Effect of early versus late perturbations

Having identified between-group differences in muscle burst onset times (restricted to the TA muscle), data were collapsed across muscles groups to assess the influence of perturbation time (early swing versus late swing). The analysis indicated that ipsilateral muscle burst onset times differed depending on the timing of the perturbation within the swing phase. Shorter mean burst onset latencies were observed following the late (LH: 115ms, LK: 102ms) compared to the early perturbations (EH: 127ms, EK: 105ms). This difference was significant in three of the four muscles tested: RF (F=5.37, p=0.03), BF (F=7.46, p=0.01) and TA (F=19.65, p=0.002). The GM muscle was an exception, as there was no difference in onset time (F=0.77, p=0.4). Between-times comparisons of EMG amplitude for a given joint perturbation (i.e., EH vs LH, EK vs LK) demonstrated that the amplitude of late perturbations was higher than for early perturbations (Figure 4), this difference was significant (t=−3.00, p=0.01)

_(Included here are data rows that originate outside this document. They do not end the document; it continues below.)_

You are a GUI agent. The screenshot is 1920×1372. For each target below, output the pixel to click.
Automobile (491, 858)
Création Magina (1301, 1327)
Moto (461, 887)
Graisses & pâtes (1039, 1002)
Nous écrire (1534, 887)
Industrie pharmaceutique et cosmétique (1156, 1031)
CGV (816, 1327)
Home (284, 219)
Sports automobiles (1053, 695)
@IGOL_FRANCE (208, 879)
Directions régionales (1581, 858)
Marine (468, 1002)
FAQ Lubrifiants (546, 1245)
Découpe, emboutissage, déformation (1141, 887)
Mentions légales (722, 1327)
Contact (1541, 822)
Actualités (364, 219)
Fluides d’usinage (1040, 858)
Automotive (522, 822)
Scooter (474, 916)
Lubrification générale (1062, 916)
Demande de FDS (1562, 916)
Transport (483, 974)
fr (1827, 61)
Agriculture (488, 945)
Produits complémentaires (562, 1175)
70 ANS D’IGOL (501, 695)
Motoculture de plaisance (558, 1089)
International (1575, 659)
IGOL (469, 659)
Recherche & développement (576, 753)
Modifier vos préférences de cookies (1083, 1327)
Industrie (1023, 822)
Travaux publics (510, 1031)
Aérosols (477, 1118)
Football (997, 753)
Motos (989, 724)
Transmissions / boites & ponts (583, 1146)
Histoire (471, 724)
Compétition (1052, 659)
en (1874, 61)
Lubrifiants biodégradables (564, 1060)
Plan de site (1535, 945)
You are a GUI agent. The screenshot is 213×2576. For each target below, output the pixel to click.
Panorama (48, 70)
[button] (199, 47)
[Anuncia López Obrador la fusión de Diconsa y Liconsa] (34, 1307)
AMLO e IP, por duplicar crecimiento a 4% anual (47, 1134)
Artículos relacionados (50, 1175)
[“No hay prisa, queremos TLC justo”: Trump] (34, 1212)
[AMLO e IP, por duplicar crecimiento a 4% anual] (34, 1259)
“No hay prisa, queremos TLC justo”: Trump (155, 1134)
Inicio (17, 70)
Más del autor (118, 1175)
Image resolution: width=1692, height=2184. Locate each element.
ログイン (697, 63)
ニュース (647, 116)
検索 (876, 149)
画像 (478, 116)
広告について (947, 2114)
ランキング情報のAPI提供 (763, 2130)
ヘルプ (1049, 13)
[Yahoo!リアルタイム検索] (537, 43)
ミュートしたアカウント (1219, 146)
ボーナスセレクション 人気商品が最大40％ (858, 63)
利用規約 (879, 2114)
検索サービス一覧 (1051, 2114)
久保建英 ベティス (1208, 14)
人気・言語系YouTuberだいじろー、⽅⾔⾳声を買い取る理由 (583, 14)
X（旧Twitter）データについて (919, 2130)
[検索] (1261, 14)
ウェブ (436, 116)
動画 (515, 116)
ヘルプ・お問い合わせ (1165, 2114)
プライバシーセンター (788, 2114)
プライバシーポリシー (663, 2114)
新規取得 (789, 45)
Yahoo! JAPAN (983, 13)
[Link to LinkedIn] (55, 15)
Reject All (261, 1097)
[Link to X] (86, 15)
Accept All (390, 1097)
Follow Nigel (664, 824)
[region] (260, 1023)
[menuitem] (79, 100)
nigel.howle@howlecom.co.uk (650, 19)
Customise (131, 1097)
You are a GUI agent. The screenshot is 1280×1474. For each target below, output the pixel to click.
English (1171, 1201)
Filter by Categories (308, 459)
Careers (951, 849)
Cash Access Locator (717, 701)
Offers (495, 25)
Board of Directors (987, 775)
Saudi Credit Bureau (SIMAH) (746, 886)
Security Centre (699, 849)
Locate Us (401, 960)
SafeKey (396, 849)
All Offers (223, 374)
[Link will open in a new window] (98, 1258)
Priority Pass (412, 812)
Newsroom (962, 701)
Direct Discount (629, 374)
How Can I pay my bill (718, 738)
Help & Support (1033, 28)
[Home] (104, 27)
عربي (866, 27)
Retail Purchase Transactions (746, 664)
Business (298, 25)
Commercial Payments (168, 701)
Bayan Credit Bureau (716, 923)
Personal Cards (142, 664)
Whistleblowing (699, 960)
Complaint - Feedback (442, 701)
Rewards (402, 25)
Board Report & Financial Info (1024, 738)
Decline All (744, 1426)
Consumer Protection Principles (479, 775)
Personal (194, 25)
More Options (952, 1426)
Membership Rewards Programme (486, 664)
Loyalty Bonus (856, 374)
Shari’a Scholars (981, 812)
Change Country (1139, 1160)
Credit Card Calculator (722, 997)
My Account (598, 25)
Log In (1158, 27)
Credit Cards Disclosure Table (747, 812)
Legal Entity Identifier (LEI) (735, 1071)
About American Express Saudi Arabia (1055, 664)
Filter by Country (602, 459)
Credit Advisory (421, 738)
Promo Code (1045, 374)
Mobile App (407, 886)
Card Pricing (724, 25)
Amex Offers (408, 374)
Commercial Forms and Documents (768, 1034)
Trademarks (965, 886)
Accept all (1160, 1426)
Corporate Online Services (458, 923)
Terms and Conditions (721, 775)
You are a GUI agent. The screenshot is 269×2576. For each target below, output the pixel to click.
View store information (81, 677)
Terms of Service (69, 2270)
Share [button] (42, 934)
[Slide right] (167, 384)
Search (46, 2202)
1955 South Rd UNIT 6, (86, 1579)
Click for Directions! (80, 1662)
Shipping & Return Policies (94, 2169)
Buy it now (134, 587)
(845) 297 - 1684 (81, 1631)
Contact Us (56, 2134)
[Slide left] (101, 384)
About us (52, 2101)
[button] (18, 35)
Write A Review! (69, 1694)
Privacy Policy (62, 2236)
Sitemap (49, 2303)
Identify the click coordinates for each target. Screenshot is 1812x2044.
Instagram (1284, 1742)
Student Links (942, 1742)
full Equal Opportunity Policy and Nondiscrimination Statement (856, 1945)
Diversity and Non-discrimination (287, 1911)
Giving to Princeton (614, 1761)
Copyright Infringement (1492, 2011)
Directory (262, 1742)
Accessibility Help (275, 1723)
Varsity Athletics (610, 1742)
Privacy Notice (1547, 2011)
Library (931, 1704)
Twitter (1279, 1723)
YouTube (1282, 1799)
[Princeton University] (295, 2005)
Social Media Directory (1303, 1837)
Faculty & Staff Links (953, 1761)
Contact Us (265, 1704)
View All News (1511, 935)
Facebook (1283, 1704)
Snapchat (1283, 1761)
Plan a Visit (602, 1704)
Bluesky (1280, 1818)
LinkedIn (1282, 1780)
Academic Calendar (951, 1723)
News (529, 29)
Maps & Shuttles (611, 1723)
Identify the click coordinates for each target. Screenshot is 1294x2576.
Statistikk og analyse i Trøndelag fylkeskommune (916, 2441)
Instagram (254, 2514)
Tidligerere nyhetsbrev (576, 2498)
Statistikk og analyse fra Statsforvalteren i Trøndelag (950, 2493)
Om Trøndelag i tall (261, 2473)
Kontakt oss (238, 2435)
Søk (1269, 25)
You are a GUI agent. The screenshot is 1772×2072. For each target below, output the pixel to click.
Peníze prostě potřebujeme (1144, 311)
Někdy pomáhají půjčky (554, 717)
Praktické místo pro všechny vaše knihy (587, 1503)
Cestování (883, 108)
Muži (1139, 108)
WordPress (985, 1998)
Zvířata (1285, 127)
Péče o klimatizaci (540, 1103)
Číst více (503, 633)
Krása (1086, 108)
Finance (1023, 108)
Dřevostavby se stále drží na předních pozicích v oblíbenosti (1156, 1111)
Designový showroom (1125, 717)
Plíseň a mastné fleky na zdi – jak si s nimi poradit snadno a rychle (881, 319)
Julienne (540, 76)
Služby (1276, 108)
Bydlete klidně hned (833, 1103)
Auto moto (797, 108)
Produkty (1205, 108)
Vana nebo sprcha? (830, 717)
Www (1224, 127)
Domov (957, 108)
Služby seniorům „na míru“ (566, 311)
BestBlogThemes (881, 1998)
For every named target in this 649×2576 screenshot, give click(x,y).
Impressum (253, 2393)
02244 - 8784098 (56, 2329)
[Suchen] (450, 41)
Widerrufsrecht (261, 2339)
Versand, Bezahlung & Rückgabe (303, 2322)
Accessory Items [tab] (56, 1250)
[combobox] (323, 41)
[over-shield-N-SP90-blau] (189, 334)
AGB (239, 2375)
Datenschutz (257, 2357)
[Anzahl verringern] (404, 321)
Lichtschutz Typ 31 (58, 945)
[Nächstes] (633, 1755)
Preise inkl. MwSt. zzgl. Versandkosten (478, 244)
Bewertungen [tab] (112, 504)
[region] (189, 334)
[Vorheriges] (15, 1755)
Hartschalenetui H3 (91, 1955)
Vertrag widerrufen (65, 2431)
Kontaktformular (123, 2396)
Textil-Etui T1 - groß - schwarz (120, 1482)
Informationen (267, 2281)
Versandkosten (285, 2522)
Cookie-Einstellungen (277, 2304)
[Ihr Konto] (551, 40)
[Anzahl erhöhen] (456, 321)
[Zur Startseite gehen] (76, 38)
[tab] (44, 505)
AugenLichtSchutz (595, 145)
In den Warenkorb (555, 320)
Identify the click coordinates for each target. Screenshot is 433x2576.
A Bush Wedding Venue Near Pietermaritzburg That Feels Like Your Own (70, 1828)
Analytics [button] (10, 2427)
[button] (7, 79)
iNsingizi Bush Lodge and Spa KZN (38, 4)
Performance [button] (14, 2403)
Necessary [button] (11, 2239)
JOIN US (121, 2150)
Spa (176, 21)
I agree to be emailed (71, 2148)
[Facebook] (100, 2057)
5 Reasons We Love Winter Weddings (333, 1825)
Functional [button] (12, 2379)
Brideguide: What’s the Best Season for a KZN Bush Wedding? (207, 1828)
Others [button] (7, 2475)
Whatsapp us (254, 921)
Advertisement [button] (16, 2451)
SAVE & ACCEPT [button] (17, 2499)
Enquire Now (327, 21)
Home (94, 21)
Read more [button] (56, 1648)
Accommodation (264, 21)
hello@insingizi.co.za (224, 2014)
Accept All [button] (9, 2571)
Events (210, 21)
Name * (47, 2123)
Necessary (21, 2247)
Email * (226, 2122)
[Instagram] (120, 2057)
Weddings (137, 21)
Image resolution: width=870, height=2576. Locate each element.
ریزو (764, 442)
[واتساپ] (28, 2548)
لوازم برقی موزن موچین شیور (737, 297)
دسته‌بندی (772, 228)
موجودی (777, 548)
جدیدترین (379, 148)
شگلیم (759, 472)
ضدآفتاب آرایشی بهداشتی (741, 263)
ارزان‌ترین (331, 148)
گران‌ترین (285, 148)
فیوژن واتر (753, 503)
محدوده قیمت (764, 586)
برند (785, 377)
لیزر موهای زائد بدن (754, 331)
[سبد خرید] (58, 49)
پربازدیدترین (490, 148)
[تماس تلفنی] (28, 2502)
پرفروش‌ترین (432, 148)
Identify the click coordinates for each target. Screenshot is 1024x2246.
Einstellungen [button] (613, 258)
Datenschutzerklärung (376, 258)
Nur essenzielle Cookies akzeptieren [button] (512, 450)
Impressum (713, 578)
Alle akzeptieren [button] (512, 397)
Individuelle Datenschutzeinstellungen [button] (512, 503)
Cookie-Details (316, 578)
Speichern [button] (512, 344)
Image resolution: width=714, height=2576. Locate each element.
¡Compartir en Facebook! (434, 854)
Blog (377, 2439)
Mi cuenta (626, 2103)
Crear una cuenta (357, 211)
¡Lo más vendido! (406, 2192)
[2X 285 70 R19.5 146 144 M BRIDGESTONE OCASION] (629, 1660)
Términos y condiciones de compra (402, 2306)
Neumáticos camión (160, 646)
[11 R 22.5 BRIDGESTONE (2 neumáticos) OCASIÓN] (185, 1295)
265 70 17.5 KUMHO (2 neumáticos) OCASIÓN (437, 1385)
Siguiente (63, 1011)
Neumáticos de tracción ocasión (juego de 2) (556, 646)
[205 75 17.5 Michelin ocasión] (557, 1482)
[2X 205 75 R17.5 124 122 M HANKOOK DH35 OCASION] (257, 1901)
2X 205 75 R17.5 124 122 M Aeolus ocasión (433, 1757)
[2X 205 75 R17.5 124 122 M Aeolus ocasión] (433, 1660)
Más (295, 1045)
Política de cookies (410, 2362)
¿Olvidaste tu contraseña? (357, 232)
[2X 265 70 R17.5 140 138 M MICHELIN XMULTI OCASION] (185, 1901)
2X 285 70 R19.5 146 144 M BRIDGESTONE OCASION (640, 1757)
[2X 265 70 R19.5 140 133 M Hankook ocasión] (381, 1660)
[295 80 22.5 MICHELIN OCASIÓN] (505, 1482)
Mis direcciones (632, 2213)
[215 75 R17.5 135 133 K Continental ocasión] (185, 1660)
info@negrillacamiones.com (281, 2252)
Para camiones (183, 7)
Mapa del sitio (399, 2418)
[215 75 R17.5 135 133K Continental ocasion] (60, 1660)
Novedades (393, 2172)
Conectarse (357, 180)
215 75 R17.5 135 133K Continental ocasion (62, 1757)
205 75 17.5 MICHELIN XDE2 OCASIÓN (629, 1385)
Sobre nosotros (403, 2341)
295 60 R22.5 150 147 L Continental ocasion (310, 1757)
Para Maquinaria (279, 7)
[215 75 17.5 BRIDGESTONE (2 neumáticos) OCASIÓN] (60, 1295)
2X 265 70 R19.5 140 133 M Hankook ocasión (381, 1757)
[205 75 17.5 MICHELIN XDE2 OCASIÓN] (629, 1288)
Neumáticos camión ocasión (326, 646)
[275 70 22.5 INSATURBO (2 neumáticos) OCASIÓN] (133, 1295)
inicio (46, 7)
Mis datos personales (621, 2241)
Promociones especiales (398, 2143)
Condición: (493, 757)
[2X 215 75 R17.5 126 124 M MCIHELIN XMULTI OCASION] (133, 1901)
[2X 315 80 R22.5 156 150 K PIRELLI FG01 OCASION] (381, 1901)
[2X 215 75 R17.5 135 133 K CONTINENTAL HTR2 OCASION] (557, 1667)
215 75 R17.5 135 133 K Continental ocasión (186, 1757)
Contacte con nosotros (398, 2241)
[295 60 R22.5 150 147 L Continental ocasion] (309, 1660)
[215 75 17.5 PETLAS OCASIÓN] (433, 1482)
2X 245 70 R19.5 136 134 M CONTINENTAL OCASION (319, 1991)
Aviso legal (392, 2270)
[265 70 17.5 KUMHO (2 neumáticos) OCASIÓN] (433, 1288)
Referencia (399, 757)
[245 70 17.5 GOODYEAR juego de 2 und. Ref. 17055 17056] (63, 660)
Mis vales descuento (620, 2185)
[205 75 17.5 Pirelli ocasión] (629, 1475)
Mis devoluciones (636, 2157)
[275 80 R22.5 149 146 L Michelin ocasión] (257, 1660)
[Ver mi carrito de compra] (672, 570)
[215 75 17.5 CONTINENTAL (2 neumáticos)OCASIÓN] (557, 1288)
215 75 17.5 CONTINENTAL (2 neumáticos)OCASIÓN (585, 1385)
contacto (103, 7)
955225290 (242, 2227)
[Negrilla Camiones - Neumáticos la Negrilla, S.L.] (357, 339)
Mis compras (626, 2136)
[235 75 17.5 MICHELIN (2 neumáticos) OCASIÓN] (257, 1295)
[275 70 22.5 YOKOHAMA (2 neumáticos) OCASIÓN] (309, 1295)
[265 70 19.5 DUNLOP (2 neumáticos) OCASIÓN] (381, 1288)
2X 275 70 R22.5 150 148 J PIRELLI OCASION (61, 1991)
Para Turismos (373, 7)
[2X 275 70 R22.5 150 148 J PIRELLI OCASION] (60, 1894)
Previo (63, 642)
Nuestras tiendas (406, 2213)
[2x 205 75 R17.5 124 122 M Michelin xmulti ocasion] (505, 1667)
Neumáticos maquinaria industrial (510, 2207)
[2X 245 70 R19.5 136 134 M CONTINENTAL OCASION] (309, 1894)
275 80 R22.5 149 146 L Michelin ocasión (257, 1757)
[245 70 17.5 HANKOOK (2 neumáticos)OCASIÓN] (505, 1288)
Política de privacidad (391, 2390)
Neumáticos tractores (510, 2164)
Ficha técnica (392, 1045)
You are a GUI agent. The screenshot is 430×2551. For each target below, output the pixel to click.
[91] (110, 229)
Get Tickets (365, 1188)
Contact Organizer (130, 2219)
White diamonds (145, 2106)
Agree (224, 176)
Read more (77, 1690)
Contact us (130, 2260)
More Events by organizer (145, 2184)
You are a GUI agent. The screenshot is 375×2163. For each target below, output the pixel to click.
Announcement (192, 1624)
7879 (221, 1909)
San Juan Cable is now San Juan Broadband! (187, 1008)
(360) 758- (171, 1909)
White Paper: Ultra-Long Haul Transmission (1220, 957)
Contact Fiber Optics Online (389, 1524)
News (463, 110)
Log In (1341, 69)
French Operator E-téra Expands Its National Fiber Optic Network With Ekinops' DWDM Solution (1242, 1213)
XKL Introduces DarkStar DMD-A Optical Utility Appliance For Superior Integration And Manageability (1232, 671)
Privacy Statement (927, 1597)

Effect of hip versus knee perturbations

Ipsilateral perturbations to the knee were associated with shorter mean muscle burst onset time than were those to the hip (t=−2.83, p=0.01) when data were collapsed across subject groups, muscles and time (early versus late). This difference was statistically significant. This was primarily due to the significant difference in the effect of perturbation to the knee versus the hip in the BF (F=19.11, p=0.002) and TA (F=8.15, p=0.01) muscles, indicating that these muscles had an earlier onset to knee perturbation compared to hip perturbation. Between-joint comparisons of EMG amplitude (data collapsed across muscles and subject groups for a given time in the cycle (i.e., EH vs EK, LH vs LK)) demonstrated that the ipsilateral response to the hip perturbation was usually larger than the response to the knee perturbation applied at the same phase in the cycle (t=−2.66, p=0.01; Figure 4).

Effect of muscle groups

When considered as a group, the extensor muscles responded to the perturbations with an earlier muscle burst onset time than did the flexor muscles (extensors - RF: 110ms, GM: 108; flexors - BF: 114 TA: 115ms; data collapsed across perturbation times and joints). Regression analysis of the onset latency, revealed that perturbations resulted in significantly earlier onset times in extensor compared to flexor muscles (t=−2.21, p=0.035) There was no significant difference in EMG amplitude between the flexor and the extensor muscle groups.

Contralateral EMG response patterns

Effect of subject group (MCSCI vs. MISCI vs. ND)

In the contralateral limb the muscle burst onset time of the GM muscle was significantly different between groups, with the GM onset time being earliest in the MCSCI group and latest in the ND group; these differences were significant (F=6.18, p=0.01). There were no other significant differences between groups with regard to muscle burst onset time. As with the ipsilateral limb, the EMG amplitude of the response in the contralateral limb was greatest in the MCSCI group. It was larger compared to the MISCI (t=−3.12, p=0.003) and the ND group (t=−5.46, p<0.001).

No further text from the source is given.